Impact of GST on Manufacturing
The Manufacturing sector contributes nearly 16% revenue to the overall GDP. GST regime in India is a support given to the initiative taken by the government of India. It is expected that India will be the fifth largest manufacturing country by the end of 2020. After reviewing the tremendous growth potential and expected high GDP in this sector, the government came up with “Make in India” campaign.
The final prices of the products reduce by 10-12% after the change in the rate of indirect taxes from 30% to 18% approx. We can expect an increase in profits by 20%. Earlier there were taxes on manufacturing, sale and provision of sale which is now been replaced by tax on supply.
Production cost reduces with the incorporation of Entry Tax – Entry tax for inter-state transfers. The key reason for reduction in cost of goods and services is the same. Earlier the supplier passed on the additional cost to the consumer leading in increase in selling price. Now the situation is different after GST inclusion.
Simplified Registration process – GST has simplified the plant registration process by allowing single registration for all manufacturing entities within the same state. Currently different state-entities require separate registrations under GST .
Cash flows improved – Under the new tax laws, manufacturers can claim input tax credit on input goods, which is a positive sign for cash flow.
Supply chain restructuring – Businesses are required to realign their supply chains focusing on increasing efficiencies under a single tax regime.
Simplified valuations – With GST law in place, valuation is based on transaction making the tax calculations much simpler than before.
Impact of GST on Pharma sector
Our Pharmaceutical industry is the third largest producer by manufacturing 20% of all generics drugs used in the world. We are the prime supplier with 80%of all AIDS drugs produced in India when it comes to supplying the volume. Around 5% of the country’s GDP is dependent on the healthcare sector and we have seen an enormous development in the past few years in this industry.
The growth expectations are huge in terms of revenue in near future. A big step taken by our government in this regard is giving relief to the pharmaceutical manufacturers by introducing excise-free manufacturing zones.
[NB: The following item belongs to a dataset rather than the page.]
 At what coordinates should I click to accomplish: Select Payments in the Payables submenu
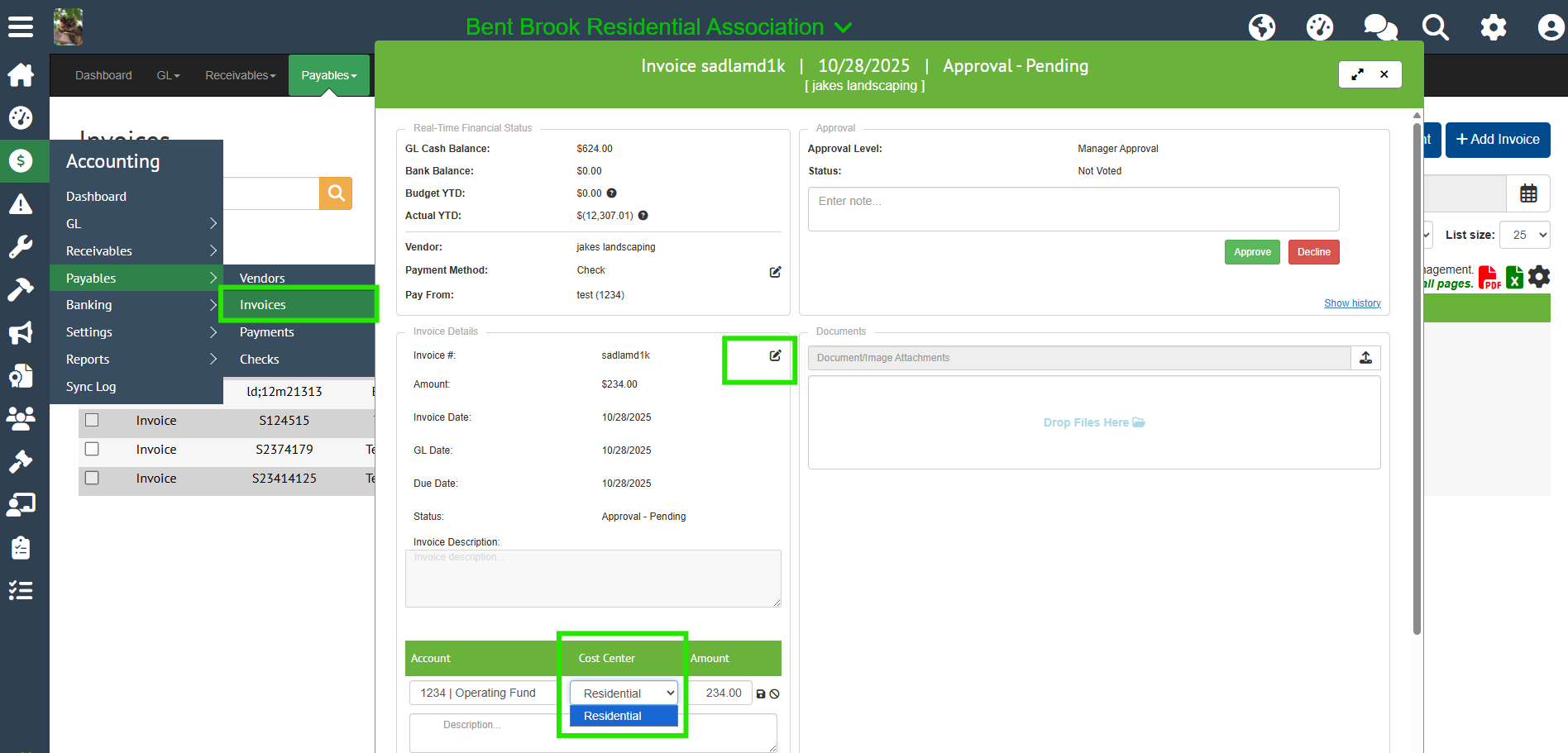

Healthcare Industry is from where we get the maximum revenue and employment. Increase in expenses directly affects the revenue from taxes. Earlier there were 8 different types of taxes used to be imposed on the pharmacy sector but now there is only one single tax. Things have become more easy in terms of doing business. GST has improved the operational efficiency by rationalizing supply chain.
Under GST regime, formulations are charged at 12% while the average rate was 9% earlier. In most of the states, the VAT on the pharmaceutical products is charged on the maximum retail price and is charged at a single point. Therefore, the distribution channel does not pay any tax or file tax returns.
Almost all the drugs which were previously charged tax around 4% now comes under the 5% tax bracket . Those were used to cure malaria, HIV-AIDS, tuberculosis, and diabetes. Cipla is the only brand in India which produces nicotine gums. They will be little adversely affected as Nicotine polacrilex gum is the only pharmaceutical product which is charged at the fixed rate of 18%.
With the implementation of GST, there is a reduction in the overall transaction costs which has lower down the manufacturing cost. There is also a reduction in the overall cost of technology. Earlier we imported the technical equipments and machinery for healthcare sector which were very costly as heavy duty was imposed on it. The scenario has changed now as the duty charged on the import of healthcare equipments is allowed as a credit. As a result, the healthcare facilities have become cheaper making the customer benefited out of it. We are quite sure of the fact that with the passage of time, the healthcare facility will become more affordable to the public.